DATASET ▸
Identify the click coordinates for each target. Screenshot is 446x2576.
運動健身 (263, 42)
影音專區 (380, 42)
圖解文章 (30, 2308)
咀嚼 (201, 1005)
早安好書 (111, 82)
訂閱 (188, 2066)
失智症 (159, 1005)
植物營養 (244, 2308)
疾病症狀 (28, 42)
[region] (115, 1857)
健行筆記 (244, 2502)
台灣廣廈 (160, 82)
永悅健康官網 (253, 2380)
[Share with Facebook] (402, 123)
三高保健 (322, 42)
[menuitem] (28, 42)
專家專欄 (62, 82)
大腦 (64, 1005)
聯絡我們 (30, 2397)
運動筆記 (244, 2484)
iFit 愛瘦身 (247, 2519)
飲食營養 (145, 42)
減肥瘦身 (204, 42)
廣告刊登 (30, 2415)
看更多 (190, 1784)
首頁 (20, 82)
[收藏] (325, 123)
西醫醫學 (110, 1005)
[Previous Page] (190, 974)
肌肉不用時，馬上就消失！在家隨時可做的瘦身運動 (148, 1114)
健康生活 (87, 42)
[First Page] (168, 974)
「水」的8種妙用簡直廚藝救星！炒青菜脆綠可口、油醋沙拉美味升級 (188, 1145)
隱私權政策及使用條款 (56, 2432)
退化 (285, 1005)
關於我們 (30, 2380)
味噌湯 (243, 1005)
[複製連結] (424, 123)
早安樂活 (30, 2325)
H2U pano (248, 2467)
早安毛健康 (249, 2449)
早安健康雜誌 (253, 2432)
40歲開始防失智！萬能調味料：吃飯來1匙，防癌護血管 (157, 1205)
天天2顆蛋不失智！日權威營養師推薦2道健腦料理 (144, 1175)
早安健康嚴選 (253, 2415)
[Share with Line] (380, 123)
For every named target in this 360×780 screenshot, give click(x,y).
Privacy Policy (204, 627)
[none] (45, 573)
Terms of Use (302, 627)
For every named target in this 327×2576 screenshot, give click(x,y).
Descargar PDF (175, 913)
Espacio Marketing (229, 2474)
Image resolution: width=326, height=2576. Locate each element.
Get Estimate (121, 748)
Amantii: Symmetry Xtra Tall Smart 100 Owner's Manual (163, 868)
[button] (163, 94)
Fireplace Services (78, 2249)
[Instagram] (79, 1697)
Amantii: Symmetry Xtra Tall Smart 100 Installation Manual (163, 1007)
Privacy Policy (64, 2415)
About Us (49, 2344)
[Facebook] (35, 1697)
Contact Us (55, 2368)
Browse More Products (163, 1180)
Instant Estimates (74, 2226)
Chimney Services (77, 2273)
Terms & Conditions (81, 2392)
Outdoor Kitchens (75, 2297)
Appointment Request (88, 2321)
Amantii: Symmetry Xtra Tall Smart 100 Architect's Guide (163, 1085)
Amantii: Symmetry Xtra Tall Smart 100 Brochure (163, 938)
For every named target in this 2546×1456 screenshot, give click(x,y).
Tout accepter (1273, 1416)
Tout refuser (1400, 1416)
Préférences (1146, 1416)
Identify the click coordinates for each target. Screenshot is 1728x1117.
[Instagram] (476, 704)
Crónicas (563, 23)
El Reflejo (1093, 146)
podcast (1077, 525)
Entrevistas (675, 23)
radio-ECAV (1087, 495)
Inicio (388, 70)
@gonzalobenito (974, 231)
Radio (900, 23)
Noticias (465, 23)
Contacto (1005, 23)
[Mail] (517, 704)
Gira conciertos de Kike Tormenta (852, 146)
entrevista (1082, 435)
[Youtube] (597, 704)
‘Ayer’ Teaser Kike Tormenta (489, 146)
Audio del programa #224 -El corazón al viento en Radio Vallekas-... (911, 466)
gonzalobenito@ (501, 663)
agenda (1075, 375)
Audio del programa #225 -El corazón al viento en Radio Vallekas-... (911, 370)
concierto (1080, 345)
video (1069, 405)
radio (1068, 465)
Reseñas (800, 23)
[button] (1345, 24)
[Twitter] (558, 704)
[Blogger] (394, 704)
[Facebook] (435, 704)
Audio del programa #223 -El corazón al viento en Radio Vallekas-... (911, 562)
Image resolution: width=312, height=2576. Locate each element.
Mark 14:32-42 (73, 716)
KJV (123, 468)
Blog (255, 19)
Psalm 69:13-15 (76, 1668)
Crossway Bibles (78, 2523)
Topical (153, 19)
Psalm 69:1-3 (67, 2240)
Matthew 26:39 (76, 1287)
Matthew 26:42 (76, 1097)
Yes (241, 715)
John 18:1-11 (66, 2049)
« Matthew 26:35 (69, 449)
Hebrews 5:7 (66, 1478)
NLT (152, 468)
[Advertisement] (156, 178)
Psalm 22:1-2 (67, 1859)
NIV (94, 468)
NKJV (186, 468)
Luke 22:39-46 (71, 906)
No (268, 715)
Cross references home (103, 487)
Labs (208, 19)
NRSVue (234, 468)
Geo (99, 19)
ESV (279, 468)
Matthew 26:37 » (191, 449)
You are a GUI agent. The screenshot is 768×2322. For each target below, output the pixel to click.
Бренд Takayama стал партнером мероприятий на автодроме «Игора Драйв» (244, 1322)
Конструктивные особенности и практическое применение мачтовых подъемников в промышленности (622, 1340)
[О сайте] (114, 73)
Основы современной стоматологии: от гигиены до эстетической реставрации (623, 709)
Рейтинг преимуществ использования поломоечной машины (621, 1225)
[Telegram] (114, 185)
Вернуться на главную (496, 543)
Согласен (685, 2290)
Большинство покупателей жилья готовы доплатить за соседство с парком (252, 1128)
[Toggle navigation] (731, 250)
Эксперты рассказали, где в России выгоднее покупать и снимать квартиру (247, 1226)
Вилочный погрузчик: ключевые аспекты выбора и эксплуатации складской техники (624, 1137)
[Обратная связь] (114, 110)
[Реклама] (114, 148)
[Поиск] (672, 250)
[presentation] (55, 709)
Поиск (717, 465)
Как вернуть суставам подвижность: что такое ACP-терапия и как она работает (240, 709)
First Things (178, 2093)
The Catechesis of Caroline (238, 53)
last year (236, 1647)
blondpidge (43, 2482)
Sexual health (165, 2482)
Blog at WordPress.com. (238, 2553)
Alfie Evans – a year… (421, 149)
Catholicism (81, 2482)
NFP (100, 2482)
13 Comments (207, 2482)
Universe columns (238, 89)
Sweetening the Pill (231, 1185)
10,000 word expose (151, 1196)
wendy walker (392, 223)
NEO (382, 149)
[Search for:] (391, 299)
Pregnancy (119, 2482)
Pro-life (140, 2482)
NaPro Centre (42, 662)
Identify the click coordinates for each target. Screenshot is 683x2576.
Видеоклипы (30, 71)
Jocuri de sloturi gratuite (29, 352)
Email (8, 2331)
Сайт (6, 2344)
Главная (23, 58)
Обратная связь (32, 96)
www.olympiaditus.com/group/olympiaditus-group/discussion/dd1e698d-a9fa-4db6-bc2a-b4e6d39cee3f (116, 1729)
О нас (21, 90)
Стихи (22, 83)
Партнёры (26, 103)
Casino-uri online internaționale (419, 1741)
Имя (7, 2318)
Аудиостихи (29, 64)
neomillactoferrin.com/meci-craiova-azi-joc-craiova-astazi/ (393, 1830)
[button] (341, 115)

ASSIGNMENT ▸
Whatever else the listing above holds, retype exactly only the lines from the one containing "Вилочный погрузчик: ключевые" to the one containing "Видеоклипы (30, 71)", both ends kept.

SOLUTION BELOW ▸
Вилочный погрузчик: ключевые аспекты выбора и эксплуатации складской техники (624, 1137)
[Обратная связь] (114, 110)
[Реклама] (114, 148)
[Поиск] (672, 250)
[presentation] (55, 709)
Поиск (717, 465)
Как вернуть суставам подвижность: что такое ACP-терапия и как она работает (240, 709)
First Things (178, 2093)
The Catechesis of Caroline (238, 53)
last year (236, 1647)
blondpidge (43, 2482)
Sexual health (165, 2482)
Blog at WordPress.com. (238, 2553)
Alfie Evans – a year… (421, 149)
Catholicism (81, 2482)
NFP (100, 2482)
13 Comments (207, 2482)
Universe columns (238, 89)
Sweetening the Pill (231, 1185)
10,000 word expose (151, 1196)
wendy walker (392, 223)
NEO (382, 149)
[Search for:] (391, 299)
Pregnancy (119, 2482)
Pro-life (140, 2482)
NaPro Centre (42, 662)
Identify the click coordinates for each target. Screenshot is 683x2576.
Видеоклипы (30, 71)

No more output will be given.